━━ LISTED ENTRIES ━━
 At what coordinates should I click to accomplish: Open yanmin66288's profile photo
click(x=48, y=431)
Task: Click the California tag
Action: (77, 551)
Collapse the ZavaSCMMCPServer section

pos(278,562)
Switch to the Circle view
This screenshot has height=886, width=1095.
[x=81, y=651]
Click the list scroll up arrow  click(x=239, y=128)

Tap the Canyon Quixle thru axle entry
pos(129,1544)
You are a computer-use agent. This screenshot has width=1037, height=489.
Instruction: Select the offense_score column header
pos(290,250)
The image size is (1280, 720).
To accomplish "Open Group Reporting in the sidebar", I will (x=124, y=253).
━━━
DESCRIPTION OF THE TASK | Could you please copy the lines above exactly, beginning at the first and ending at the line that contains "The image size is (1280, 720)."?

EXERCISE RESPONSE |
 At what coordinates should I click to accomplish: Open yanmin66288's profile photo
click(x=48, y=431)
Task: Click the California tag
Action: (77, 551)
Collapse the ZavaSCMMCPServer section

pos(278,562)
Switch to the Circle view
This screenshot has height=886, width=1095.
[x=81, y=651]
Click the list scroll up arrow  click(x=239, y=128)

Tap the Canyon Quixle thru axle entry
pos(129,1544)
You are a computer-use agent. This screenshot has width=1037, height=489.
Instruction: Select the offense_score column header
pos(290,250)
The image size is (1280, 720).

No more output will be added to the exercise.